----- Study material
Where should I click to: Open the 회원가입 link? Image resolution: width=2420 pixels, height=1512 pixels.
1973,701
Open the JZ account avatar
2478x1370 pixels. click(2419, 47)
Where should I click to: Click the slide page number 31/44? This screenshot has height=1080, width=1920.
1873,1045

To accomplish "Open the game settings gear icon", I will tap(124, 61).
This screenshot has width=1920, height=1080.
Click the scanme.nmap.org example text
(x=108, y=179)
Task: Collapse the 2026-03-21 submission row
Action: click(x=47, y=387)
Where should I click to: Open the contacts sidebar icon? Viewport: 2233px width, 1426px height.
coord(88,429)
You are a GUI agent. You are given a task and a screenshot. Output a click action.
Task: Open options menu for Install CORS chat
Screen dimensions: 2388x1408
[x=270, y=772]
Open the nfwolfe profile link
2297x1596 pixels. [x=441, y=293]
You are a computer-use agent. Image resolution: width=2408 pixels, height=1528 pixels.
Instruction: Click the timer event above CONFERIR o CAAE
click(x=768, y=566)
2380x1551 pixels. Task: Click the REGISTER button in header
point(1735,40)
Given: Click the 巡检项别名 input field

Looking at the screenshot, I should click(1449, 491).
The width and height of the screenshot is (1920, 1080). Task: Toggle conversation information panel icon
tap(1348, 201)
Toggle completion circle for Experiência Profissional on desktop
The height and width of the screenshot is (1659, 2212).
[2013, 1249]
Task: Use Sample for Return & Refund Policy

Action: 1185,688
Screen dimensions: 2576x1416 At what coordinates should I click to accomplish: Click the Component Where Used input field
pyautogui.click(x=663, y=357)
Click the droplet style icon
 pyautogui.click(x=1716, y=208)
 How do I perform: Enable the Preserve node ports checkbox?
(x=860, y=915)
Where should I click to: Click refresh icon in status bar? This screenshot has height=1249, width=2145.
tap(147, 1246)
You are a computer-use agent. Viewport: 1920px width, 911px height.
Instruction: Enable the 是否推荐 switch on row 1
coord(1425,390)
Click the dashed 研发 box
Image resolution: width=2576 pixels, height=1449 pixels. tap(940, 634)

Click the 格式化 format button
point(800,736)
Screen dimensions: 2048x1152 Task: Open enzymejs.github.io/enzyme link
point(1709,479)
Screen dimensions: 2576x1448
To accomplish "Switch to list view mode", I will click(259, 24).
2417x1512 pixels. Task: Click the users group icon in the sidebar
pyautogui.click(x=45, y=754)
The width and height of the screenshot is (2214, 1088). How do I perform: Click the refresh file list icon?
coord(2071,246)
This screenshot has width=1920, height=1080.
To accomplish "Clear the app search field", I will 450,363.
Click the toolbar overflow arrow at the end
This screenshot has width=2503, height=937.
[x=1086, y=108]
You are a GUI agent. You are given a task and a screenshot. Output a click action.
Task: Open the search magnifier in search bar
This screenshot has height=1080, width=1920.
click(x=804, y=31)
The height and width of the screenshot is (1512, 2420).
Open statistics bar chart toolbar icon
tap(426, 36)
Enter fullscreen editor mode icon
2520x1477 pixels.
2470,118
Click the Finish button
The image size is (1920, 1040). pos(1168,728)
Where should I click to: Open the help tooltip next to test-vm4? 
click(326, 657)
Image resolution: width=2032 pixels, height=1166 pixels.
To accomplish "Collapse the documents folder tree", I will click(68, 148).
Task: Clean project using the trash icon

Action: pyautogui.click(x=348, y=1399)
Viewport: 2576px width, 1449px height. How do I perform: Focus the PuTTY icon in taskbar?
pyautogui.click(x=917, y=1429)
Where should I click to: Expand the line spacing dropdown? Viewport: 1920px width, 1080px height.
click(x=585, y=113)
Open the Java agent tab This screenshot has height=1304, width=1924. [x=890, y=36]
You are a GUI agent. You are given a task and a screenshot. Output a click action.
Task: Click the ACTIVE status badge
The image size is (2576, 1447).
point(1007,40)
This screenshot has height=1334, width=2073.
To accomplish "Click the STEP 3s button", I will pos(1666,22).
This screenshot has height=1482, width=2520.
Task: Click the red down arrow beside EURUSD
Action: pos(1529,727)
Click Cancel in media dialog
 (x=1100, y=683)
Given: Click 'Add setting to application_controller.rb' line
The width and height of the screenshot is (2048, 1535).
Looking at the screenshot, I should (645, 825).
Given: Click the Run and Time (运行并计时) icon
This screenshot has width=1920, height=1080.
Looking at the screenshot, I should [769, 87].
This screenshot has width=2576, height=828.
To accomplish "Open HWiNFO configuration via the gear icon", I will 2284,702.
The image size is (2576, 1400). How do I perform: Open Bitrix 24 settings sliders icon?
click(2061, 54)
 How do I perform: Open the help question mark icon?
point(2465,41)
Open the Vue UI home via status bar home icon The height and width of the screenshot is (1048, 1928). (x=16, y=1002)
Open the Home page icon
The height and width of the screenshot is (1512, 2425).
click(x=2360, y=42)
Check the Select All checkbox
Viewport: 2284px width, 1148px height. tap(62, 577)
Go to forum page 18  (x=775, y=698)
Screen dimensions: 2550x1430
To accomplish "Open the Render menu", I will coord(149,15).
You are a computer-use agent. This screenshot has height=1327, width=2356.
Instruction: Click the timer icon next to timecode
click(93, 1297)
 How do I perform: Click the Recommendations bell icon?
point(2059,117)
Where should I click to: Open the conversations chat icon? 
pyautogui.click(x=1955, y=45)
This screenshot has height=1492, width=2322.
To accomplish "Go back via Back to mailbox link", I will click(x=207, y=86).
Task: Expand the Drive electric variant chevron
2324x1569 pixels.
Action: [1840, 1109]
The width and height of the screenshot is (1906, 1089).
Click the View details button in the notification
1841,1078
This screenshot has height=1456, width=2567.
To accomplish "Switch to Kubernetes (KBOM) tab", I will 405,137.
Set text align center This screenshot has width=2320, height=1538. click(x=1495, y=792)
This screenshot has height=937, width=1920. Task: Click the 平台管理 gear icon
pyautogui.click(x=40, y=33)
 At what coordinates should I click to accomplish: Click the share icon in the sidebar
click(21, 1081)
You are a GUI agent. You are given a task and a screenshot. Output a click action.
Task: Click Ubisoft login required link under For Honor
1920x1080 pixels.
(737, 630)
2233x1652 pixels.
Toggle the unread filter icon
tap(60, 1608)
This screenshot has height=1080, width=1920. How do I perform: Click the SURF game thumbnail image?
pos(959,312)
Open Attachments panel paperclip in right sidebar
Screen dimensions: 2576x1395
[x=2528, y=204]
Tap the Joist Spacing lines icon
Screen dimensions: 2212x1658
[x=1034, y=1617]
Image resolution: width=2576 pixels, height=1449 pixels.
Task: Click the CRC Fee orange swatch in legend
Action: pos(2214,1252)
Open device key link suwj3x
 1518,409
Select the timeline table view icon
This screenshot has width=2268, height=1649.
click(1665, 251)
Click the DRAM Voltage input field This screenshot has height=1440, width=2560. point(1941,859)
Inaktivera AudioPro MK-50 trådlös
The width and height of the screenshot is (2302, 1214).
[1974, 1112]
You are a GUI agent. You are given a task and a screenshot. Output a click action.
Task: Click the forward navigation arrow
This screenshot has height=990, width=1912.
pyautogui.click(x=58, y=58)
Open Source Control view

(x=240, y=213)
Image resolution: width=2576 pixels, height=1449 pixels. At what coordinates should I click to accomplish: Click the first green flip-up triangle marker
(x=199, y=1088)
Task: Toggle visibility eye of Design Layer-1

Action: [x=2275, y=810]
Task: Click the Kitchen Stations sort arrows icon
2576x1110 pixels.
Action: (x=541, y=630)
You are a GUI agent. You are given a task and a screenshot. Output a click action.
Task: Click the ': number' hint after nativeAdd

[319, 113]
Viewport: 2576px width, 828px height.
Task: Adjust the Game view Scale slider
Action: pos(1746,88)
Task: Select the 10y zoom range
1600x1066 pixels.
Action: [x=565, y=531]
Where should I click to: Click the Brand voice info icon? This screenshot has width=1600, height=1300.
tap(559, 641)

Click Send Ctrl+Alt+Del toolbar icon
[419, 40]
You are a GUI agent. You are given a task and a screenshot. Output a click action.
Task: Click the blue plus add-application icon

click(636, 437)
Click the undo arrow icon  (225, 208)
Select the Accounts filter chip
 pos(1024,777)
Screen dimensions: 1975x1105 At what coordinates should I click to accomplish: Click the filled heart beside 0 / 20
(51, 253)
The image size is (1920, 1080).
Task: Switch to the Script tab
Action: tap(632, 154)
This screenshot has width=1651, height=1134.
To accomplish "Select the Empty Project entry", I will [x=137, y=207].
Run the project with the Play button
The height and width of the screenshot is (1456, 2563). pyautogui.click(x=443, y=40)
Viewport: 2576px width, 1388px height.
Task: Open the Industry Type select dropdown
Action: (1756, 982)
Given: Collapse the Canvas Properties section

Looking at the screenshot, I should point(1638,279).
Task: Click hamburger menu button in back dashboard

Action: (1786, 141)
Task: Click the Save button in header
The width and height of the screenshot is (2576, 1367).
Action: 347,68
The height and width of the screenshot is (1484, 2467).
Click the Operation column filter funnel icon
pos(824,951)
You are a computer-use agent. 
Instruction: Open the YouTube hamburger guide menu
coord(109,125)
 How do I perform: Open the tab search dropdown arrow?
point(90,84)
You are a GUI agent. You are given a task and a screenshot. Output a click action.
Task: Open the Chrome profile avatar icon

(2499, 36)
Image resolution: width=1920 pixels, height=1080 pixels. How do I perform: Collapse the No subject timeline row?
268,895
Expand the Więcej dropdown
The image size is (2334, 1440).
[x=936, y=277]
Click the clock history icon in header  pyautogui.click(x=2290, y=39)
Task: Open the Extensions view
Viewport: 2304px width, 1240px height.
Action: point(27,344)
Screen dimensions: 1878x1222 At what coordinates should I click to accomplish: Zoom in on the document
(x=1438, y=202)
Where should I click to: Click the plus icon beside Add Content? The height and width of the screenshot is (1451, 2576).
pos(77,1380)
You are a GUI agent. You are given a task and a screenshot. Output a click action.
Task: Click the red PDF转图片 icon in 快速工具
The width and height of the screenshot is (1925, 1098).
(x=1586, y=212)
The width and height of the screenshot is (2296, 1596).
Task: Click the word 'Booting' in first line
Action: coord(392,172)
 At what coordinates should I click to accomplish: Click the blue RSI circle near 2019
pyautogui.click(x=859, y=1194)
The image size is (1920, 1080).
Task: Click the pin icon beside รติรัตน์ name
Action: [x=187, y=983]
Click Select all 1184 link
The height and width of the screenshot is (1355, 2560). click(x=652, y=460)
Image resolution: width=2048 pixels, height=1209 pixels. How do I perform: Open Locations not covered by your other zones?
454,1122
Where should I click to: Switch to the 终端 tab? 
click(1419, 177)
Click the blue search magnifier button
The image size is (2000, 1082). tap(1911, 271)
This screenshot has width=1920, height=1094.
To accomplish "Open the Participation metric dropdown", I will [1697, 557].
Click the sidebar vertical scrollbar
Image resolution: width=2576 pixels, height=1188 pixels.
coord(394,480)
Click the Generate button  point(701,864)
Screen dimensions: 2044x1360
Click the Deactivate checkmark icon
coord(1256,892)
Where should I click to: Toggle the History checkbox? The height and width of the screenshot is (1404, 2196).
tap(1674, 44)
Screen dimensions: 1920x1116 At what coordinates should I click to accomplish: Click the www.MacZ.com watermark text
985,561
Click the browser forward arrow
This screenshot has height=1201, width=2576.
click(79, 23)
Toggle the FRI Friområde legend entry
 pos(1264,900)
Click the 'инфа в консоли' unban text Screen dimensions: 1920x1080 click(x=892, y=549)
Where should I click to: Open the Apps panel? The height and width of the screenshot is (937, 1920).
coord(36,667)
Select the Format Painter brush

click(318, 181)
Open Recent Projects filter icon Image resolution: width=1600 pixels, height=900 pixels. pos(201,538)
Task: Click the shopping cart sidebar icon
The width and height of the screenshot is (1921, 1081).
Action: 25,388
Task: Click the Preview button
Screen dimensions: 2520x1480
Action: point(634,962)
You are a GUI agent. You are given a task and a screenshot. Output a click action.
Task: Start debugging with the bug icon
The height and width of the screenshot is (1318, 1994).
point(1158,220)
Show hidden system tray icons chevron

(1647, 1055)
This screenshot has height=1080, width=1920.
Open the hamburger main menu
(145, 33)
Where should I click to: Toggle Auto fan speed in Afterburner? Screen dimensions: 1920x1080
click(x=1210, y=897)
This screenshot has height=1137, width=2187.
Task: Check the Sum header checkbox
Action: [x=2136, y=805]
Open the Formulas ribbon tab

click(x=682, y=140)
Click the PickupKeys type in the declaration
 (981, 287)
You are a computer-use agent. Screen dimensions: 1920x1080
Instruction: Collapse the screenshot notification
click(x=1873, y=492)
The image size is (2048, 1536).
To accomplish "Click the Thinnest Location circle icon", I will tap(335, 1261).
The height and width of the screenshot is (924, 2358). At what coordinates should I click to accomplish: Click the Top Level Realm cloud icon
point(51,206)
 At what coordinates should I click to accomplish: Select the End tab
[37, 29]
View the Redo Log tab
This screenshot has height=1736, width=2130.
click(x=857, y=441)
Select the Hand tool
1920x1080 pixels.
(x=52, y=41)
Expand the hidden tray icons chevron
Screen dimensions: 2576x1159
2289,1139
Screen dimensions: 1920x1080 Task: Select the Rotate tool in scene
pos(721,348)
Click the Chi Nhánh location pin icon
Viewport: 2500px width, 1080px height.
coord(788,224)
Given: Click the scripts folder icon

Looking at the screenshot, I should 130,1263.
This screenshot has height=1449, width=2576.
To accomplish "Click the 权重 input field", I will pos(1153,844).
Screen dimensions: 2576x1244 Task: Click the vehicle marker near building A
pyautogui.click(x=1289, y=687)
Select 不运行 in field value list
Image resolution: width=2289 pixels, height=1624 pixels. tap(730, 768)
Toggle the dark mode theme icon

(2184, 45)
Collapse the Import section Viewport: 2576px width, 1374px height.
----------
[Prompt] Scan the listing above for the word "computer" and copy every line that holds it.

[Result for this exercise]
You are a computer-use agent. Image resolution: width=2408 pixels, height=1528 pixels.
You are a computer-use agent. Viewport: 1920px width, 911px height.
You are a computer-use agent. This screenshot has height=1327, width=2356.
You are a computer-use agent. 
You are a computer-use agent. Screen dimensions: 1920x1080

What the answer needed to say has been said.